-- Begin EXCERPT PROVIDED --
# Cleveland - Saturday 5th August



## Phoenix (Jan 12, 2006)

Hi All,

I will be hitting Cleveland in the late afternoon to check out some reef sections I hadn't noticed.

Look for a new white Falcon with a Rhino Rack and Swing Double around 3.30 pm.

The plan at this stage is to paddle out from the VMR boat ramp, around the bay to some sections of sheltered reef (approx 3 K's). This should be a lot quieter than the area I hit today (30/7) which was nearer the channel and conseqently very busy with power boats, jet skis & sail boats. I'd say the noise kept the snapper away.

We'd like to fish through dusk up to about 7pm - so make sure you have any relevant lighting and safety gear.

Main species in this area are Tailor & Snapper + some other reef species.
-- End EXCERPT PROVIDED --
*SET EXERCISE A*.
Summarize the Cleveland fishing post in two sentences.
*SET EXERCISE B*.
Write the next part of the Cleveland fishing post, picking up after its final line.
The records aren't needed for anything here.
-- Begin DATA PROVIDED --
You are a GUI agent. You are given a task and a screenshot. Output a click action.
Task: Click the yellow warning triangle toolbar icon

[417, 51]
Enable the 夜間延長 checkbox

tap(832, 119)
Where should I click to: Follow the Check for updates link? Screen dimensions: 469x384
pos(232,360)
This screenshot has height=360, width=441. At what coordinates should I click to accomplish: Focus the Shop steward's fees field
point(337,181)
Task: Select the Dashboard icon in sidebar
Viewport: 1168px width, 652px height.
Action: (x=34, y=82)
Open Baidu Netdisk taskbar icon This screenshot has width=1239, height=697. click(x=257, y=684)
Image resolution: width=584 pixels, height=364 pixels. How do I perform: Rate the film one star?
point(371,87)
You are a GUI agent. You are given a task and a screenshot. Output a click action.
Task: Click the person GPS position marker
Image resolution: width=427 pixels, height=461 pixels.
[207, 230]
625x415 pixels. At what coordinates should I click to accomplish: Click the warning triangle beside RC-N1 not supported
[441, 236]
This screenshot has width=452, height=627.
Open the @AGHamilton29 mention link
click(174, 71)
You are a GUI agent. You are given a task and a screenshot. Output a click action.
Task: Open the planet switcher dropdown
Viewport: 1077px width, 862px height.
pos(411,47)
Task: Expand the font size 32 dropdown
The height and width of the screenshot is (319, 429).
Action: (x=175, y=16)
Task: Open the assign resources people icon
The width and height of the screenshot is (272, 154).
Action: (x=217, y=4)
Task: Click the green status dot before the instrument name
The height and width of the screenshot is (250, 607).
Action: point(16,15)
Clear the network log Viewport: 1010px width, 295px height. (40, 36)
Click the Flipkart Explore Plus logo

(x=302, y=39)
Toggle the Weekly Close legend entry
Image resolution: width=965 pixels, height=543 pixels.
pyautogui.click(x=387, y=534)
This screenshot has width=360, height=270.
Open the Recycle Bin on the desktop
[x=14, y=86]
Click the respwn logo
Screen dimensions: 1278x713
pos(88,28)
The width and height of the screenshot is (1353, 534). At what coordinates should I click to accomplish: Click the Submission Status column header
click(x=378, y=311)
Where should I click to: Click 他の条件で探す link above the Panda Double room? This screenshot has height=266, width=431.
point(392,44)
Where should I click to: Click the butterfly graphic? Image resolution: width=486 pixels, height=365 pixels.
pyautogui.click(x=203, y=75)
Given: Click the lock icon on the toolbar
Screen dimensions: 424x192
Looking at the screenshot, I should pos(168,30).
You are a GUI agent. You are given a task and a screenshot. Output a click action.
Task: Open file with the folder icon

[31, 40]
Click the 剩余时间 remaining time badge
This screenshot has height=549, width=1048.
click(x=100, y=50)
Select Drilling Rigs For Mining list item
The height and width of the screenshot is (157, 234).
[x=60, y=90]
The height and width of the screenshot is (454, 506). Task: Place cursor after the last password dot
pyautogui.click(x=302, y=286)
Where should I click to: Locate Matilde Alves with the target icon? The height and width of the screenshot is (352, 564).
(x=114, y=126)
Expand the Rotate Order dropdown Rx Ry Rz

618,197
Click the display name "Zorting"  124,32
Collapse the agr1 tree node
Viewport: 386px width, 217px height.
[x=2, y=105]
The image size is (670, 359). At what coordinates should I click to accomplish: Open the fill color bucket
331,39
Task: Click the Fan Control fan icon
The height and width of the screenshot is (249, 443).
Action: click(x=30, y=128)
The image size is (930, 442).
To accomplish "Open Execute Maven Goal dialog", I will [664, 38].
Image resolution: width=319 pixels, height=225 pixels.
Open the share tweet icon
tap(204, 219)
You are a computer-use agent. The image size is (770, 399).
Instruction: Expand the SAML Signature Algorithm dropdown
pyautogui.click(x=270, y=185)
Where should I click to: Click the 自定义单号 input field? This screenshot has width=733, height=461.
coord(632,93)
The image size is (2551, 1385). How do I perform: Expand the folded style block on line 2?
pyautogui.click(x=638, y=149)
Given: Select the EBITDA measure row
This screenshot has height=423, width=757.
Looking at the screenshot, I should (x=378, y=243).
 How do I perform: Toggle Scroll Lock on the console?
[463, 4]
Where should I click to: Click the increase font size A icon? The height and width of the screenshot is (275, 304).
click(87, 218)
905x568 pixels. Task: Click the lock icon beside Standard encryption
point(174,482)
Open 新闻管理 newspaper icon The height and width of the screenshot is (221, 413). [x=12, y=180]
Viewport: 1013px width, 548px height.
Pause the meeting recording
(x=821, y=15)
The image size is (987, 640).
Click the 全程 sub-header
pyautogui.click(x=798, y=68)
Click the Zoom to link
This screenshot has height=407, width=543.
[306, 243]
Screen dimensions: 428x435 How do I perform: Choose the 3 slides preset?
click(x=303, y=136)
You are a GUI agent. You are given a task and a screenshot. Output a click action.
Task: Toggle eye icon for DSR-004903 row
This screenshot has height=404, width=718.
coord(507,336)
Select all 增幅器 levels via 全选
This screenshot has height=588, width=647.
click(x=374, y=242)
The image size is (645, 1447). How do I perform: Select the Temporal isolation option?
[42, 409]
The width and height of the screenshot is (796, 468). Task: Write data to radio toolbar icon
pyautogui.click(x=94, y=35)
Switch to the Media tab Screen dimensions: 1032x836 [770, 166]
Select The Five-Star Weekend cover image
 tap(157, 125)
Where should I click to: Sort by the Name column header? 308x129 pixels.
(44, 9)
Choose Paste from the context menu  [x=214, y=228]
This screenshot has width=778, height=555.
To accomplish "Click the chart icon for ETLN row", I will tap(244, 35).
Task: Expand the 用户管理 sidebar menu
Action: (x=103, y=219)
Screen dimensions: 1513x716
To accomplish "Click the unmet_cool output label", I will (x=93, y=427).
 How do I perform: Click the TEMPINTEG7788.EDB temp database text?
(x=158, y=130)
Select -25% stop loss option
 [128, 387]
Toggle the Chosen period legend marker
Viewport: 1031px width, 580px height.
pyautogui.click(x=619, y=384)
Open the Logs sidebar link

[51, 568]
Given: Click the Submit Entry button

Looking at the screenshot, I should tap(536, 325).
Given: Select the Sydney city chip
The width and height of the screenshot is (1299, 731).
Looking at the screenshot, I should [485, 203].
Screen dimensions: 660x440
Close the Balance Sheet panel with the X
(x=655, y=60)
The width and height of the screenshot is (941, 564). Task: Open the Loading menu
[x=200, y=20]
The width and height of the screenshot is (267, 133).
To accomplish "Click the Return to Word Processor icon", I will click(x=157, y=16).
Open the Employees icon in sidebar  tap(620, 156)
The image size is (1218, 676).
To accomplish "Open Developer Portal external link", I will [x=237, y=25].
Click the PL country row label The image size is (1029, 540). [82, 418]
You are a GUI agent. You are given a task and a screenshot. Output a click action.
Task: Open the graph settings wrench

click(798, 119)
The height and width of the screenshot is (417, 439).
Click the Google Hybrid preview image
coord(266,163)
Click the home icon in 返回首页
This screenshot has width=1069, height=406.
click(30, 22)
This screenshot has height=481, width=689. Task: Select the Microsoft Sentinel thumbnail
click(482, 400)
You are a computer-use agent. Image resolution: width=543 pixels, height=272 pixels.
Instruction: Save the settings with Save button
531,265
-- End DATA PROVIDED --
*WRITTEN RESPONSE A*.
The poster plans to arrive in Cleveland around 3:30 pm in a new white Falcon with a Rhino Rack and Swing Double, then paddle about 3 km from the VMR boat ramp to sheltered reef sections expected to be quieter than the busy area near the channel. The plan is to fish through dusk until about 7 pm, so lighting and safety gear are needed, and the main species there are Tailor and Snapper plus some other reef species.

*WRITTEN RESPONSE B*.
Best tactics seem to be pillies or Squid on the traditional Snapper rig or floated.

Alternatively some soft plastics seem to be very productive, including colours such as red, grey and pumpkinseed.

I'd also suggest trolling some lures or flesh baits on the way around to see if you can pick up a tailor.


----------



## Phoenix (Jan 12, 2006)

Hi all - locations change from Noosa to Cleveland.


----------



## Phoenix (Jan 12, 2006)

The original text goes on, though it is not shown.